Because RWD is often collected for medical reimbursement rather than research purposes, applying it to clinical questions introduces reliability concerns. Key challenges include lack of linkage between datasets, erroneous or incomplete data collection, and the inability to capture variables critical for research analysis, such as mutation-specific biomarkers. Sponsors also report difficulty following the full patient journey across different treatment settings. Building vendor qualification processes and normalizing data structure through cleaning and curation are among the most commonly cited practical solutions.

8. Where is RWE having the greatest measurable impact on trial performance?

The highest-impact applications center on trial design optimization and decision-making efficiency. RWD is being used to refine sample size estimates, identify efficacy and safety endpoints, evaluate the probability of trial success, and accelerate site and patient population identification. Organizations also report that RWD enables faster responses to regulatory inquiries by drawing on existing datasets rather than initiating new studies. While precise ROI is difficult to quantify, 10 of 14 interviewees in a Tufts CSDD and Verana Health study anticipated an increase in ROI over the next one to two years.

9. What organizational and change management barriers are slowing RWE adoption?

Structural challenges are as significant as technical ones.

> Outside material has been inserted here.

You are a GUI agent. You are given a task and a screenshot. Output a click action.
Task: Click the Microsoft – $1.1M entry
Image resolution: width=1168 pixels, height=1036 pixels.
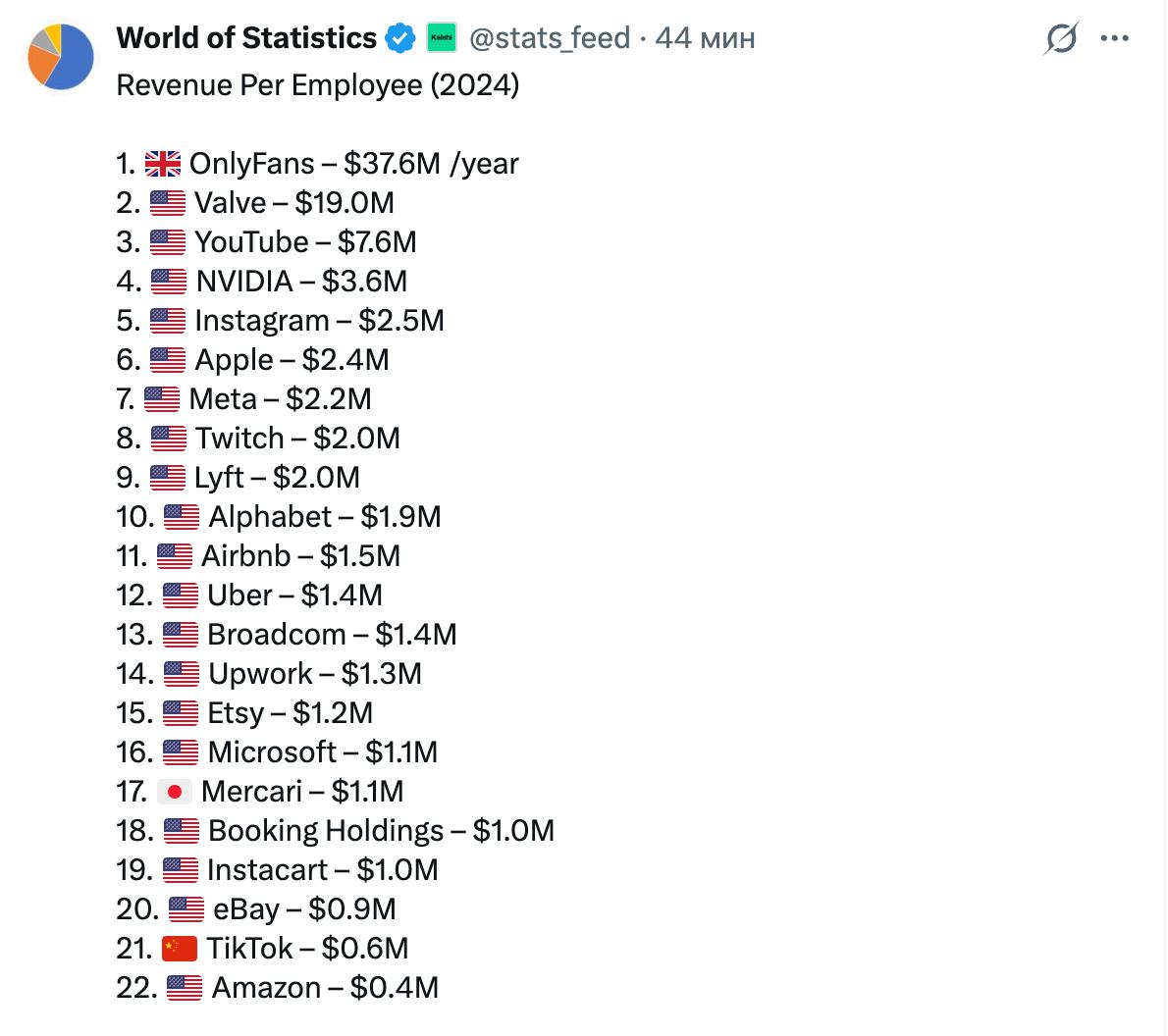(322, 752)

Company silos, fragmented ownership of RWD and RWE functions across departments, and inconsistent acceptance of RWE in internal decision-making all limit the potential of even well-resourced programs. Organizations that have made the most progress have addressed these barriers through cross-functional collaboration structures, workforce development, and strong leadership to guide adoption. Integrated Evidence Generation, a strategy that brings all stakeholders together and identifies data gaps early, has emerged as a practical framework for improving organizational alignment around RWD applications.

10. How is AI expected to shape the future of RWE in clinical development?

Artificial intelligence (AI) and machine learning are well positioned to extract and standardize insights from raw, unstructured clinical notes, incorporate data from wearables and mobile health applications, and map patient journeys with greater precision than traditional methods allow. Organizations anticipate that AI integration will reduce trial startup timelines, improve geographic diversity in site selection, and enable more complete longitudinal datasets that support precision medicine strategies.

As Boone framed the broader trajectory, organizations that build toward a concurrent RWE validation model will arrive at development decisions that are "not just more efficient, but more defensible, more credible, and better positioned for the scrutiny that follows approval."